_Task brief_
Rewrite the part of the listing below starting at the line containing "This screenshot has height=363, width=758." and ending at the line containing "pyautogui.click(x=229, y=174)" as a JSON list of strings, one string per line. Omit blank lines.

_Provided records_
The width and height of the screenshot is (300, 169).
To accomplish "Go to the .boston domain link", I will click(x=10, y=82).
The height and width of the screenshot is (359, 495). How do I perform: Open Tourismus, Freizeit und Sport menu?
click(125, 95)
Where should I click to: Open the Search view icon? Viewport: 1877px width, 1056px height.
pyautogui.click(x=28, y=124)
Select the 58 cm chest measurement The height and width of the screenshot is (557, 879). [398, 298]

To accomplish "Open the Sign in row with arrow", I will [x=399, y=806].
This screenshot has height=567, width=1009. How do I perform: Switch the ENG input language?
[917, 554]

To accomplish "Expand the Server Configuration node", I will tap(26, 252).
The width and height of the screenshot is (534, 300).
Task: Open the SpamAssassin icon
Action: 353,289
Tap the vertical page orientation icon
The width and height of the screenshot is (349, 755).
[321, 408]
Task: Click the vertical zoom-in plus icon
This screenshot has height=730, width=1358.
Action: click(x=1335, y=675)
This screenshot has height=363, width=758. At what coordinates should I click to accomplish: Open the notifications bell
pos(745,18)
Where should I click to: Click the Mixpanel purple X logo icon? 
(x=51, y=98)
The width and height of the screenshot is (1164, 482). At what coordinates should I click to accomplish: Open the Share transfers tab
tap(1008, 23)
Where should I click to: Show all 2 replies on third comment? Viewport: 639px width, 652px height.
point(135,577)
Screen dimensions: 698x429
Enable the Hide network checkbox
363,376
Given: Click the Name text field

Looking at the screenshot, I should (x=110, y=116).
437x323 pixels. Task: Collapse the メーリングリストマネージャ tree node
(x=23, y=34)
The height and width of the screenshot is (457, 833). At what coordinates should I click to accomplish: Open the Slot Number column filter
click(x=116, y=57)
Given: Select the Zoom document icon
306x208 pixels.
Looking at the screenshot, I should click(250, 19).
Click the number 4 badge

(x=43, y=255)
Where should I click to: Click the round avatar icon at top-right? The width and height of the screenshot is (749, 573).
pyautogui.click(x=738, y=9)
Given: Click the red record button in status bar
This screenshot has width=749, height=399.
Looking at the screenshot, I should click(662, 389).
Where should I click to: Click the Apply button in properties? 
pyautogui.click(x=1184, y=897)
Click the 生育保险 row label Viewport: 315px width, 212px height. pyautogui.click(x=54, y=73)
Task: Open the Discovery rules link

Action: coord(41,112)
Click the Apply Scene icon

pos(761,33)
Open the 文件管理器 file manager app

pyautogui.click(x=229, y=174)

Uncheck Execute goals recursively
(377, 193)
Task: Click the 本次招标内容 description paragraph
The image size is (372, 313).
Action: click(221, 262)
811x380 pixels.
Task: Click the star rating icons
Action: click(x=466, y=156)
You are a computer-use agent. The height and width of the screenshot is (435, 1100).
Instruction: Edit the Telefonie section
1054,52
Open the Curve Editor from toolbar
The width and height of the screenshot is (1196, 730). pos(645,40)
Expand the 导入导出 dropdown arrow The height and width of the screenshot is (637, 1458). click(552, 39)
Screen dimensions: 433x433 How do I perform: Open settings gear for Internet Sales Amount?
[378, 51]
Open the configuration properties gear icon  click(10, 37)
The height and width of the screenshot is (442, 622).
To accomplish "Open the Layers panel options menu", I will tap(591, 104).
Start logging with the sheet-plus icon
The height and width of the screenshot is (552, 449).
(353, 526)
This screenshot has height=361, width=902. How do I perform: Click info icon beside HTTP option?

_Answer for this exercise_
[
  "This screenshot has height=363, width=758. At what coordinates should I click to accomplish: Open the notifications bell",
  "pos(745,18)",
  "Where should I click to: Click the Mixpanel purple X logo icon? ",
  "(x=51, y=98)",
  "The width and height of the screenshot is (1164, 482). At what coordinates should I click to accomplish: Open the Share transfers tab",
  "tap(1008, 23)",
  "Where should I click to: Show all 2 replies on third comment? Viewport: 639px width, 652px height.",
  "point(135,577)",
  "Screen dimensions: 698x429",
  "Enable the Hide network checkbox",
  "363,376",
  "Given: Click the Name text field",
  "Looking at the screenshot, I should (x=110, y=116).",
  "437x323 pixels. Task: Collapse the メーリングリストマネージャ tree node",
  "(x=23, y=34)",
  "The height and width of the screenshot is (457, 833). At what coordinates should I click to accomplish: Open the Slot Number column filter",
  "click(x=116, y=57)",
  "Given: Select the Zoom document icon",
  "306x208 pixels.",
  "Looking at the screenshot, I should click(250, 19).",
  "Click the number 4 badge",
  "(x=43, y=255)",
  "Where should I click to: Click the round avatar icon at top-right? The width and height of the screenshot is (749, 573).",
  "pyautogui.click(x=738, y=9)",
  "Given: Click the red record button in status bar",
  "This screenshot has width=749, height=399.",
  "Looking at the screenshot, I should click(662, 389).",
  "Where should I click to: Click the Apply button in properties? ",
  "pyautogui.click(x=1184, y=897)",
  "Click the 生育保险 row label Viewport: 315px width, 212px height. pyautogui.click(x=54, y=73)",
  "Task: Open the Discovery rules link",
  "Action: coord(41,112)",
  "Click the Apply Scene icon",
  "pos(761,33)",
  "Open the 文件管理器 file manager app",
  "pyautogui.click(x=229, y=174)"
]